And then there are the spur of the moment decisions that increase the degree of risk: Doing something unnecessary that jeopardizes life itself, like attempting to jump off a cruise ship, but landing instead on a lower deck—dead. That seems to be what happened on a Princess Cruise ship recently when woman jumped after an eight-day trip to the Caribbean. What was she thinking when she made the choice? Should I stay on board this giant ship for a last visit to the buffet or jump into Scylla to be swallowed by the ocean? Was it suicide or folly? * Whatever the motive, the consequence was immediate and deadly.
Putin as No-Odysseus
Two years ago Vladimir Putin put his country on a voyage through a narrow strait between the multi-headed Scylla of thousands of Ukrainian drones and missiles and the Charybdis of Ukrainian minefields, cluster bombs, and anti-ship missiles and sea drones. He made a choice that seems to have swallowed the lives of hundreds of thousands of Russians sent into battle against the monster of modern warfare. And having made that choice that has decimated his army and war equipment and led to the exodus of more than one million young men as emigres, he continues to pilot his ship—or the ships the Ukrainians haven’t sunk— through that narrow strait of destruction and death.
That’s a between-a-rock-and-hard place decision that is affecting the Russian economy, Russian military prestige, and Russian lives. Odysseus was renowned for his wit and cleverness, both providing him with the skill to extricate himself from dangers. Putin seems to have neither as he continues to pilot his ship through perilous waters where even his borrowed North Korean soldiers are being lost to monsters of Ukrainian drones and Himars.
Nevertheless, Putin does have his Odysseus side. He’s killed off many of his detractors and rivals, though not in personal combat like Odysseus facing Penelope’s suitors, but by poisonings and strange coincidental falls from windows in multi-floor buildings. Putin can cleverly claim that nobody was responsible, but the deaths occurred undeniably.
Biden as No-Odysseus
Nothing in his term contrasts Biden and Odysseus more than the withdrawal from Afghanistan. The clever Odysseus conquered Troy with the ruse of the wooden horse. Biden had no clever plan to extricate America from Afghanistan to end the war, eschewing Trump’s threat to the Taliban—and to the Taliban leader’s very person and family—as a way to a peaceful withdrawal that retained an American presence and control of Bagram Air Base.

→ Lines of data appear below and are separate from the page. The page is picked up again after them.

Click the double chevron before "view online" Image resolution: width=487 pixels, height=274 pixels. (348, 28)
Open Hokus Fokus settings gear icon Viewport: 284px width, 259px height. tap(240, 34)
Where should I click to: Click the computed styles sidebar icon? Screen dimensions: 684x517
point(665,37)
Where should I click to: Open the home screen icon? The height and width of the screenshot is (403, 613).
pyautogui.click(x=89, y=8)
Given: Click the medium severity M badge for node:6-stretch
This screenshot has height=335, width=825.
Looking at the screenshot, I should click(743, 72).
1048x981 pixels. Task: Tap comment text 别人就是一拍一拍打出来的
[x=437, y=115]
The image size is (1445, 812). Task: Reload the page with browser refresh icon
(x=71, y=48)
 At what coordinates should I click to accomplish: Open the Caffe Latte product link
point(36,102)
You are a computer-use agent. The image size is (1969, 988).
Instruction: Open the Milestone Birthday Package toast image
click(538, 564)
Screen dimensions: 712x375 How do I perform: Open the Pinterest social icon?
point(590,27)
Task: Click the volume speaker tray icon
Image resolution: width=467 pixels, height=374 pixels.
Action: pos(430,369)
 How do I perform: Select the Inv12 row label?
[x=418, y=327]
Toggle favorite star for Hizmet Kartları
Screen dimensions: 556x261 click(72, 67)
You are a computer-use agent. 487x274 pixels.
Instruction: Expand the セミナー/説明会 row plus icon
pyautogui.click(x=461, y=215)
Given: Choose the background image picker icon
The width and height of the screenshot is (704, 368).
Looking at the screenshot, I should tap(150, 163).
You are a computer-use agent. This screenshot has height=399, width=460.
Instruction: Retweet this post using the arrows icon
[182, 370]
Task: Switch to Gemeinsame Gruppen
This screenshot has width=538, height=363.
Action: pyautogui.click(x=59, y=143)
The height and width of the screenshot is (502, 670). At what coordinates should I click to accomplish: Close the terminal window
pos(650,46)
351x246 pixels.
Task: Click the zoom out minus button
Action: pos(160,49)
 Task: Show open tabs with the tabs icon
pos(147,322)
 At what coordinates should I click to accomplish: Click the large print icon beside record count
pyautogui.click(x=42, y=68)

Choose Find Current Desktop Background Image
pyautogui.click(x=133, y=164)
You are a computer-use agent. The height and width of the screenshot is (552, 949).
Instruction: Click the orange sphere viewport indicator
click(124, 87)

As of this writing, Biden is still in ostensible control of the ship of state, where he has allowed a many-headed Scylla to enter as masses of migrants numbering in the millions threatening to capsize local economies like NYC, which has had to spend billions of dollars on migrants devouring, Scylla-like, local resources. It’s a monster Biden chose to sail near, ignoring warnings by any and all Circes. Biden can claim that no one has been responsible--well maybe climate change-- and in fact, he would be right, because no one in his administration claims responsibility for the cartels' expansion, the drug deaths, the sex trafficking, the rapes, and murders by illegals.
Almost at the end of his voyage, he feels free to jeopardize his remaining crew and passengers with last-minute decisions. Oh! Well. We know that soon he will return home to Delaware fast asleep, transported just like the sleeping Odysseus the Phaeacians returned to Ithaca after a nightmare time away from home.